[Pdx-pm] Test::Builder calling convention
Eric Wilhelm
enobacon at gmail.com
Fri Mar 13 13:41:44 PDT 2009
# from Hans Dieter Pearcey
# on Friday 13 March 2009 12:08:
>Trouble is, I can't remember what it bought us over a regular or
>operator.
>>
>> $builder->ok( open my $fh, $file )
>> ->diag( "Errno: $!" )
>> or
>> $builder->is( $!, ENOBACON )
>> ->name( "Insufficient bacon" );
>>
>> That would appear to be perfectly sufficient, understandable to all
>> and you get real short circuiting, not calling empty methods on an
>> empty object.
But 'or' does not have sufficient precedence here (you are trying to
return the result object?)
>It seems weird to me that diag() in your second example is returning
> whether or not the test passed.
Actually, I question diag() being applied directly to a result object
(e.g. $builder->ok(1)->diag("fail!")) -- Does the diag() merely
passthrough when called on a true result object?
But, should this example actually be like so?
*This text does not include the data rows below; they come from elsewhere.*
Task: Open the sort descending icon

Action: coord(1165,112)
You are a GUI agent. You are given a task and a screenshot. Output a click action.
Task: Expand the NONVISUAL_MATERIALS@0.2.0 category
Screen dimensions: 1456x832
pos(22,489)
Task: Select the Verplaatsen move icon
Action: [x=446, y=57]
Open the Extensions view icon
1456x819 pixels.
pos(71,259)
That is, we want open()
to fail because the goal is to verify the errno.
return $builder->ok( ! open my $fh, $file )
->or->diag( "Expected open to fail" )
->and
->is( $!, ENOBACON )
->name( "Insufficient bacon" );
Or to put it another way:
my $res = $builder->ok( ! open my $fh, $file );
$res->name( "Insufficient bacon" );
return $res->diag( "Expected open to fail" ) unless($res);
return $res->is( $!, ENOBACON );
hmm... $builder->ko( open my $fh, $file ); Groan, not this again!
Maybe we need an example with not so much negation here.
--Eric
--
Chicken farmer's observation: Clunk is the past tense of cluck.